Chapitre 4 : Réponse du gouvernement — Réponse du gouvernement aux défis de l’accès légal — 43e législature (de 2019 à 2021)
Rapport spécial sur l’accès légal aux communications par les organismes de sécurité et de renseignement

Responsables des politiques et gouvernance

43e législature (de 2019 à 2021)

151. En octobre 2020, le ministre de la Sécurité publique et de la Protection civile s’est joint à ses homologues des pays du Groupe des cinq, de l’Inde et du Japon pour la publication de la Déclaration internationale : chiffrement de bout en bout et sécurité publique Note de bas de page 340 pilotée par le R.‑U. La Déclaration internationale constituait principalement une réponse à l’annonce de Facebook, faite en mars 2019, concernant son plan de mise en oeuvre du chiffrement de bout en bout dans l’ensemble de ses plateformes, notamment dans Facebook Messenger Note de bas de page 341 . Cette déclaration indiquait que le chiffrement de bout en bout compliquait les enquêtes de police et minait « la capacité d’une entreprise à cibler les […] cas les plus graves de contenu et d’activité de nature illégale, y compris […] la propagande terroriste et la planification d’attaques [et à intervenir dans de tels cas] ». La déclaration invitait les entreprises à se concentrer « sur des solutions raisonnables et réalisables sur le plan technique » de sorte à permettre de lire et de cibler les contenus illicites se trouvant sur leurs plateformes et de prendre les mesures nécessaires pour faciliter « les enquêtes et les poursuites relatives aux infractions » et d’être en mesure de fournir du « contenu dans un format qu’il est possible de lire et d’utiliser » lorsqu’un mandat a été délivré Note de bas de page 342 .
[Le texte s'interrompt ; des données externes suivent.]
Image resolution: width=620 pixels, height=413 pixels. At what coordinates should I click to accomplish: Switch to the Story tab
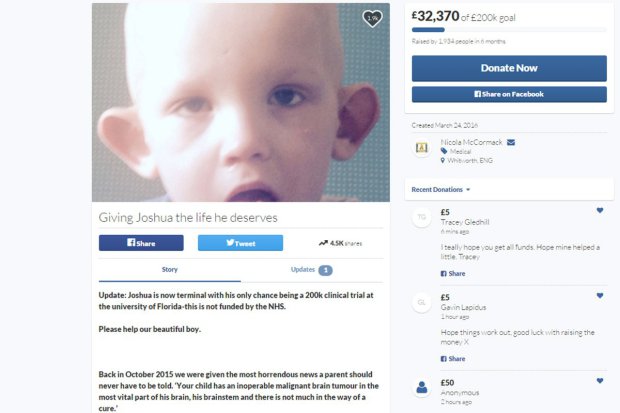tap(170, 269)
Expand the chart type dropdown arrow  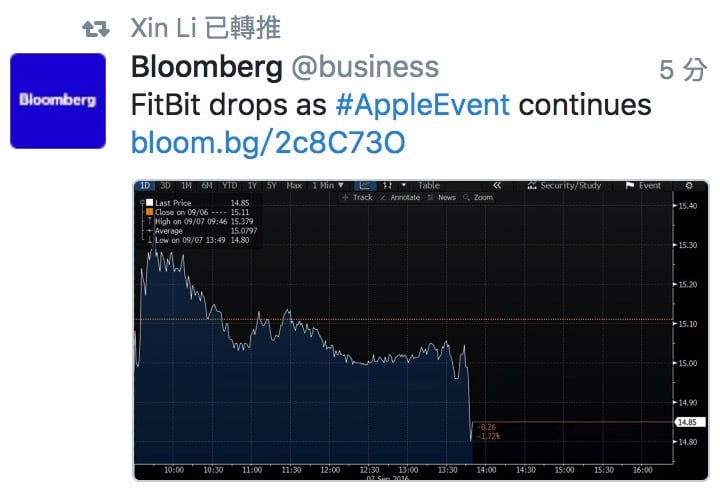coord(404,185)
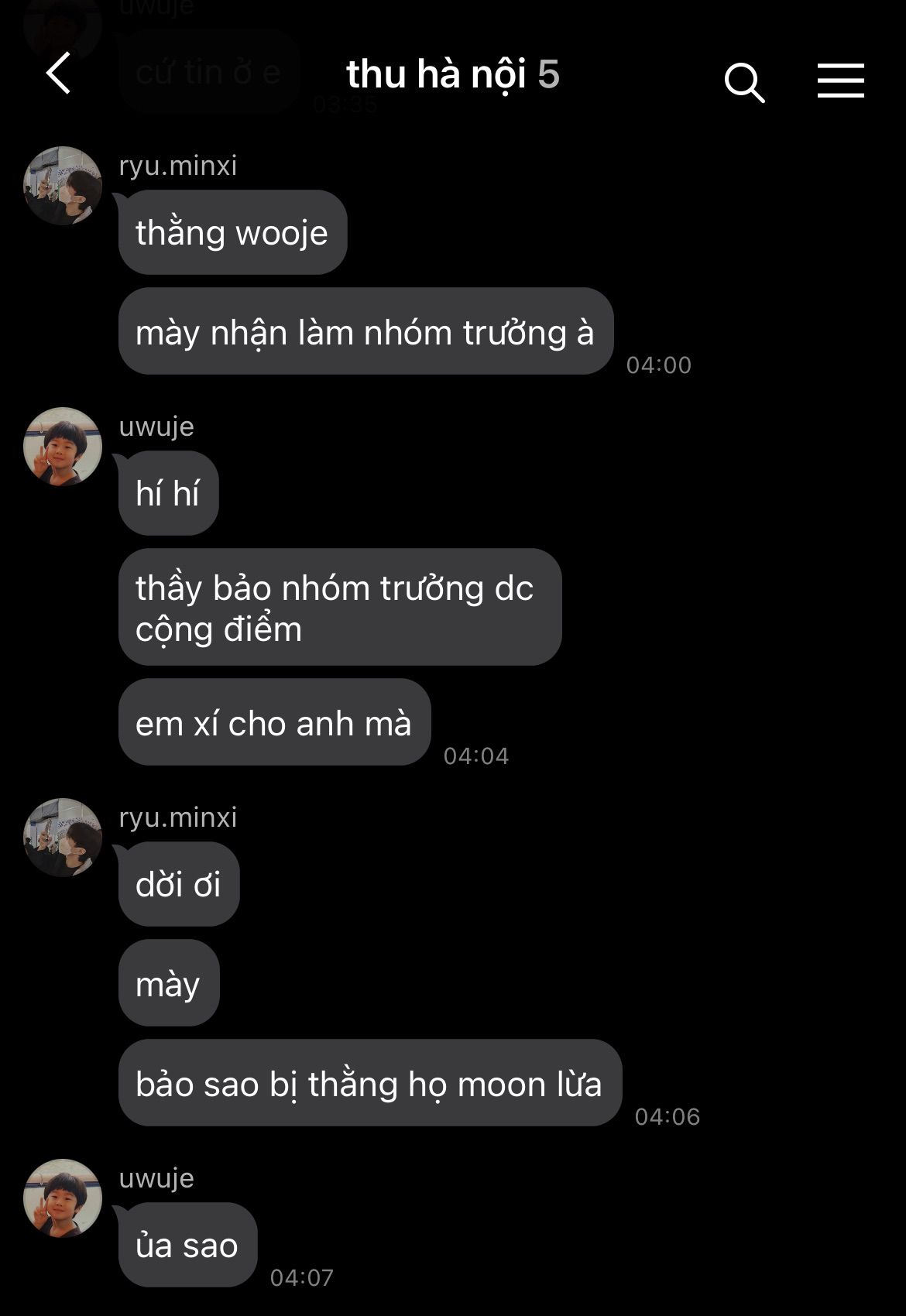Select the lone 'mày' message bubble
Image resolution: width=906 pixels, height=1316 pixels.
(169, 983)
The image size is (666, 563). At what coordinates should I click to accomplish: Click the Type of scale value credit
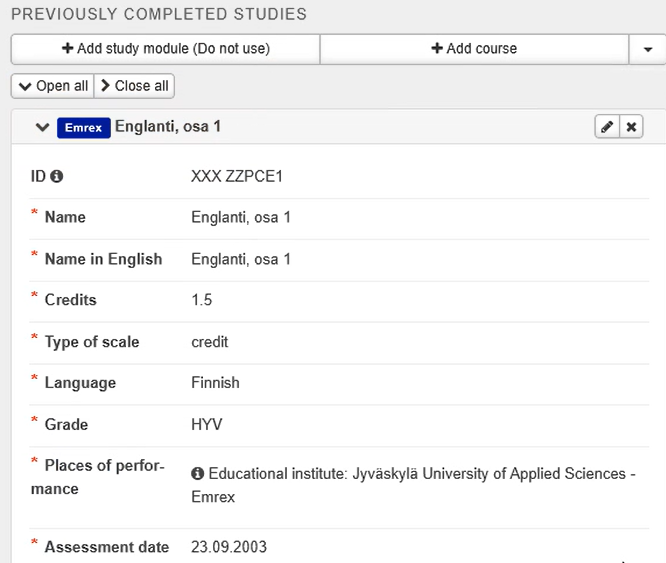210,341
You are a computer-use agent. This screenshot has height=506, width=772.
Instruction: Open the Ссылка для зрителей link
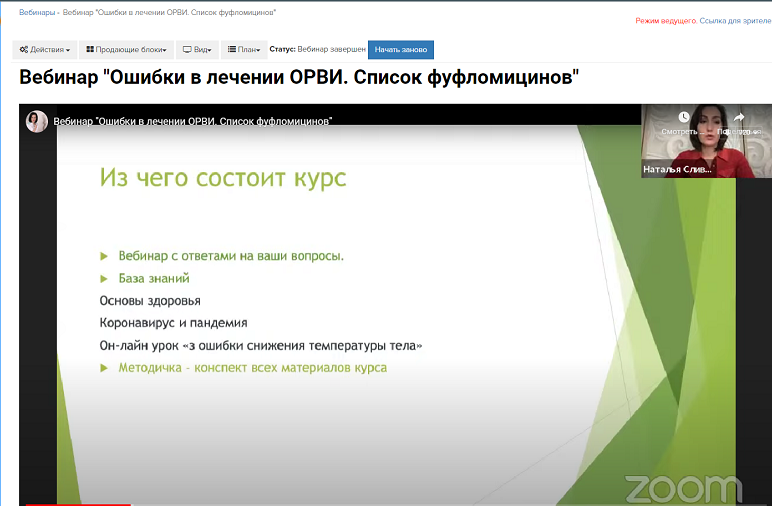[x=739, y=21]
152. En novembre 2020, le gouvernement a approuvé un plan permettant au ministre de la Sécurité publique et de la Protection civile de mener des consultations auprès du public et des intervenants dans le but de soutenir l’élaboration d’une position de principe gouvernementale sur le chiffrement de bout en bout et l’accès légal Note de bas de page 343 . Les consultations avaient pour objet d’informer le gouvernement au sujet de la façon de répondre au défi posé par le chiffrement dans le cadre de sa stratégie globale visant à promouvoir la prospérité du Canada dans un monde numérique tout en protégeant la vie privée et la sécurité publique Note de bas de page 344 . Selon Sécurité publique Canada, ces consultations n’ont pas eu lieu au bout du compte en raison de la « fatigue des intervenants » et d’une crainte de « conséquences négatives sur les réponses Note de bas de page 345  » si les consultations avaient eu lieu.
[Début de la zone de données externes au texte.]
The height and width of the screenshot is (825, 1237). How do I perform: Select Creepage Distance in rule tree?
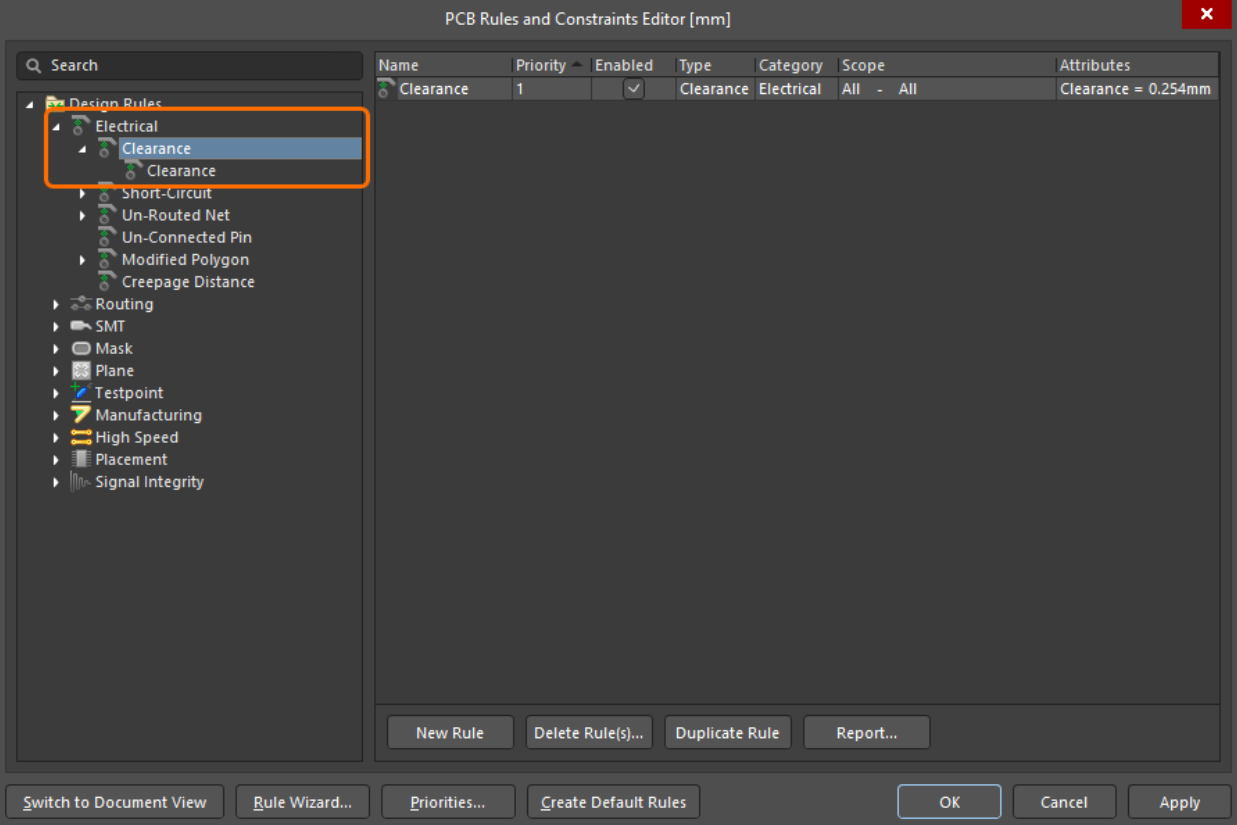coord(188,282)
153. Comme indiqué au chapitre 3, au printemps de 2021, le Canada et les États‑Unis ont amorcé les négociations officielles devant mener à un accord sur l’accès aux données en vertu du cadre s’appliquant à la Clarifying Lawful Overseas Use of Data Act (CLOUD Act) des États-Unis Note de bas de page 346 . Un tel accord procurerait aux organismes d’application de la loi et de sécurité l’autorisation requise pour demander des données, notamment le contenu des communications, directement auprès des FSC de l’autre pays Note de bas de page 347 , comme le montre la figure 4.1 ci-après. À ce jour, les É.‑U. ont conclu des accords avec le R.‑U. en 2019 et avec l’Australie en 2021 Note de bas de page 348 . Un accord entre le Canada et les États‑Unis permettrait au Canada de signifier une ordonnance d’un tribunal canadien directement aux entreprises américaines relativement à des données stockées ou à des interceptions, dans la mesure où l’ordonnance du tribunal canadien ne « vise pas intentionnellement » un Américain ou une personne aux États-Unis, et les entreprises ne commettraient « aucun acte illicite » en obtempérant ainsi aux demandes du Canada Note de bas de page 349 . L’inverse s’appliquerait également, c’est-à-dire qu’une demande des États-Unis ne pourrait pas viser intentionnellement un Canadien ou une personne au Canada. *** Note de bas de page 350

Figure 4.1 : Accords bilatéraux au titre du cadre de la CLOUD Act des États-Unis Note de bas de page 351

Figure 4.1 : Accords bilatéraux au titre du cadre de la CLOUD Act des États-Unis
Longue description

Diagramme montrant comment les autorités canadiennes obtiennent des données au sujet d’un résident canadien ou des données transmises par celui-ci qui sont détenues par des entreprises américaines grâce à la loi américaine clarifiant l’utilisation légale outre-mer des données (CLOUD Act). Un organisme central de traitement, après avoir obtenu une autorisation d’une autorité judiciaire canadienne, demande, puis reçoit des données hébergées par le centre de données situé aux États-Unis. Ensuite, l’organisme central de traitement canadien transmet les données aux organismes canadiens d’application de la loi et de sécurité autorisés par les tribunaux à des fins d’enquête.